# Dataset rows start

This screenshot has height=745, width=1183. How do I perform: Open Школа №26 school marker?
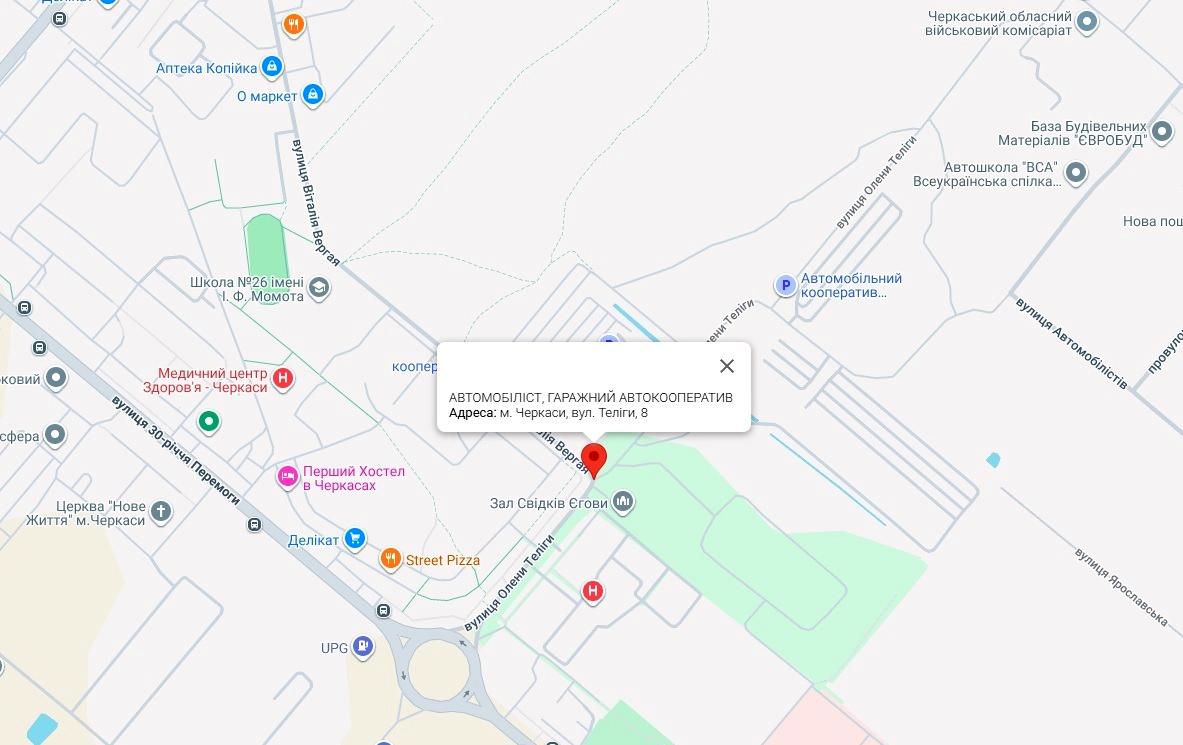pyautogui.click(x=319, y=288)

# Dataset rows end
# Dataset rows start

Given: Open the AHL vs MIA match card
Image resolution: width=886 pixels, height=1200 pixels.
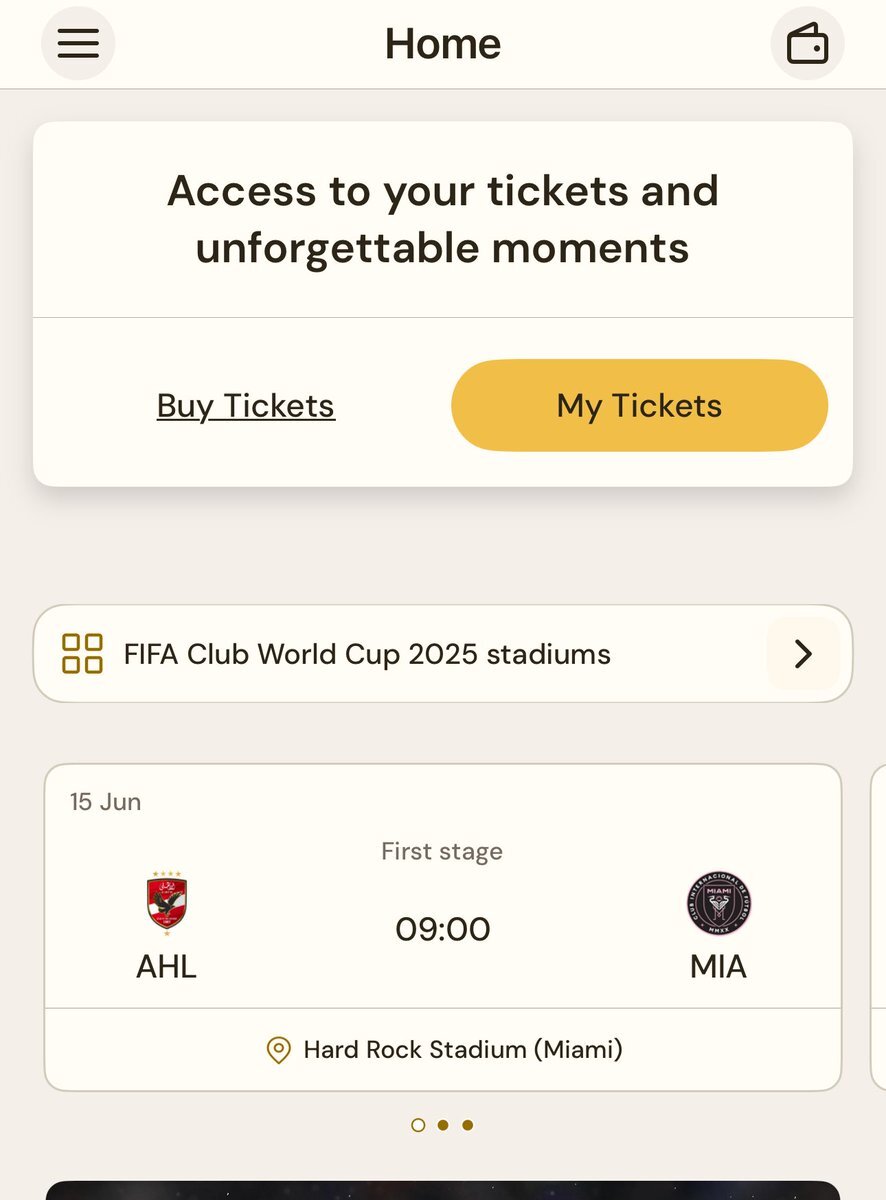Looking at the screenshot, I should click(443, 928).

# Dataset rows end
# Dataset rows start

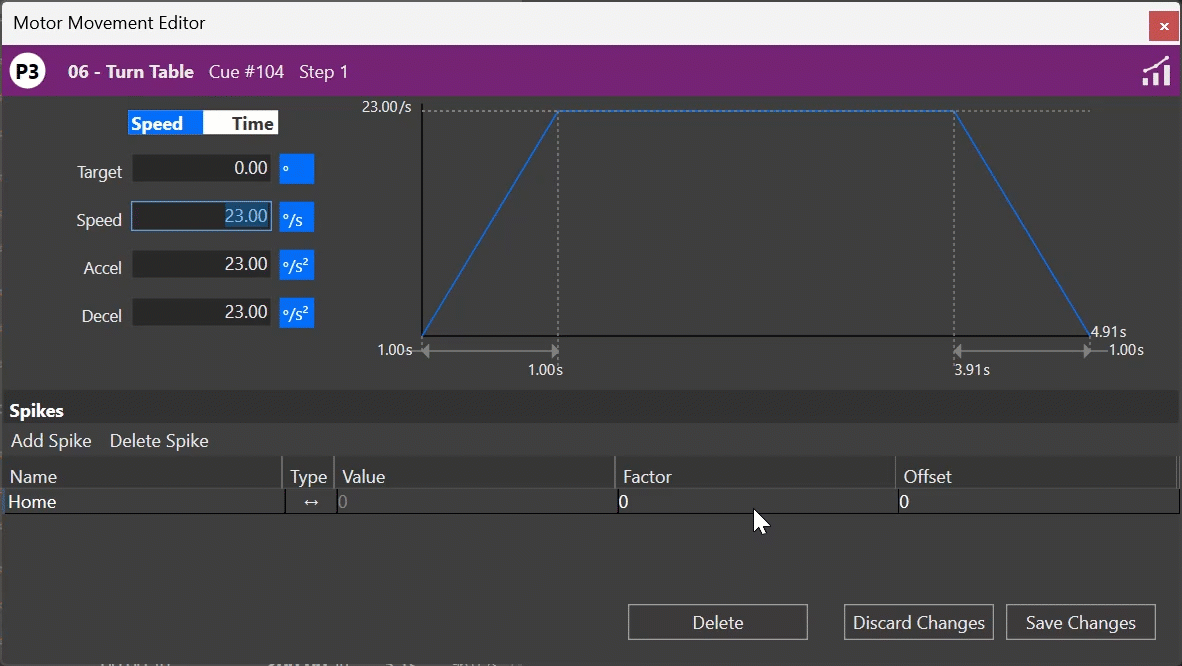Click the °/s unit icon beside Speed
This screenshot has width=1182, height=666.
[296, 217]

# Dataset rows end

Task details ▸
Reproduce the records word for word, starting at the line that contains "Given: Open the AHL vs MIA match card" and ending at the line that contains "Looking at the". Leave the pictures out of your copy.

Exercise response ▸
Given: Open the AHL vs MIA match card
Image resolution: width=886 pixels, height=1200 pixels.
Looking at the screenshot, I should click(443, 928).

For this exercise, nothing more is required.